Arquitectura

El misterio del atractivo de una obra arquitectónica nos conecta con algo absolutamente insólito y extraño para nosotros; nos aleja de nuestro  hábitat familiar y nos conduce directamente a la percepción instintiva de lo que está más allá del límite de nuestro conocimiento. Si la música nos abre la puerta a percibir el telón de fondo temporal que nos contiene, la arquitectura nos  arrastra a la experimentación del espacio: tiempo y espacio (o mejor espaciotiempo) son los ingredientes siempre presentes en el trasfondo de nuestra efímera existencia y, a través de ellos, conectamos con lo más profundo que nos abarca.



La naturaleza es arquitectura en bruto

Desde que nacemos hasta que morimos nuestra existencia concreta está circunscrita a un espacio en el que nos movemos y vivimos. En ocasiones ese espacio es pura naturaleza, como este paisaje, o a menudo es modificado por el ser humano, como sería el caso del hogar en que nos refugiamos cada día.

En los primeros momentos de nuestra especie, hace ya muchos miles de años, la naturaleza era el único y vasto lugar en el que estábamos confinados: desde el suelo, con sus rocas, tierra, árboles, lagos, ríos o mar, hasta  el cielo, azul, nublado o estrellado, nosotros íbamos por ahí como el resto de especies vivas que compartían ese hábitat con nosotros. La naturaleza abierta y ancha era el espacio en el que nuestros antepasados consumían el tiempo de su existencia. Y esto fue así a lo largo de la mayor parte de la historia de nuestra especie. Durante toda esta dilatada época lo único que hacíamos era adaptar la naturaleza a algunas de nuestras necesidades, de la misma manera que un pájaro construye un nido o un oso utiliza una caverna para dormir. Todo cambió cuando hace solamente unos diez mil años, con la eclosión de la agricultura, dimos un salto sustancial en el control del espacio al empezar a construir casas para vivir, templos para creer y palacios para dominar.

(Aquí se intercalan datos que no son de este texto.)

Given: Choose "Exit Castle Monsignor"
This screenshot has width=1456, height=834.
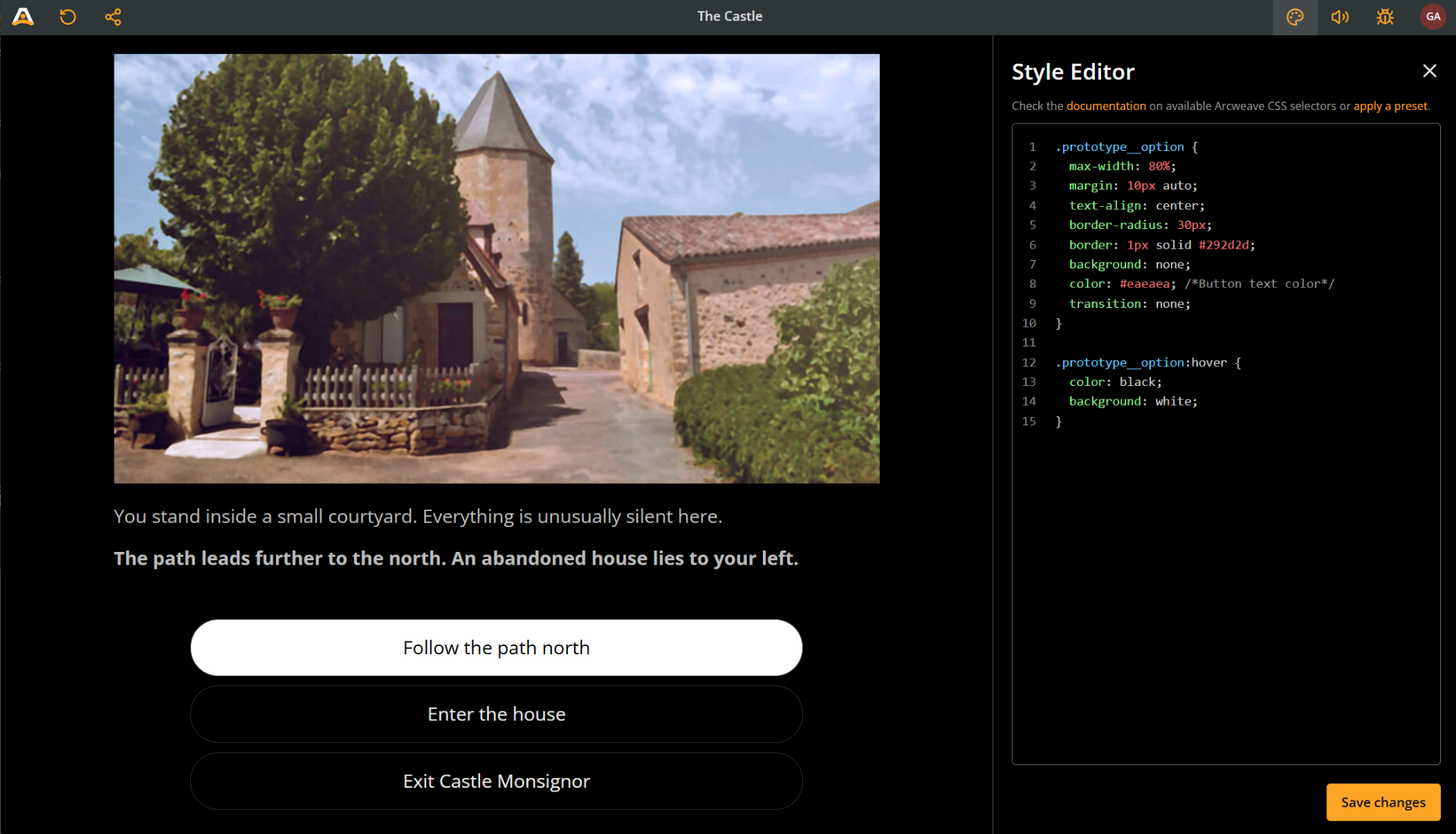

El cambio en nuestra manera de vivir nos indujo a artificializar el espacio que hasta aquel momento había sino natural. 


La domesticación del espacio

Hubo un momento en nuestra evolución en que aprendimos a domar el espacio para adaptarlo a nuestras necesidades. La naturaleza se desparramaba a nuestro alrededor y necesitábamos tomar una pequeña porción de espacio que nos sirviera de cobijo y nos proporcionara seguridad. Y es así como aquellos primeros homínidos cazadores y recolectores, pequeños grupos de nómadas en busca de sustento y de supervivencia, comenzaron a construir pequeños refugios, en la mayor parte de las ocasiones frágiles y caducas construcciones hechas con aquello que tenían a mano: ramas, hierbas, pieles, barro… No ha llegado hasta nosotros ninguna de estas antiguas construcciones, pero con toda seguridad que la tecnología no era tan primitiva como pensamos; la combinación de elementos de la naturaleza no solamente permitía protegerse del frío, del calor o de la lluvia sino que su funcionalidad iba mucho más allá: eran lugares en los que se salvaguardaba el descanso nocturno y diurno, la protección de depredadores y de otros animales (se han encontrado antiquísimos lechos con una base de cenizas y de vegetales repelentes de insectos) y también la intimidad.

Esta arquitectura primitiva es la que se ha desarrollado a lo largo de casi toda nuestra existencia como especie humana. Si tomáramos como referencia un periodo de unos 200000 años, la mayor parte de este tiempo hemos vivido en estas condiciones; toda la arquitectura del último cortísimo periodo, desde que hace 10000 años descubrimos la agricultura, echa raíces en aquel control del espacio que cultivamos a lo largo de muchísimos miles de años para adaptarlo a nuestra existencia.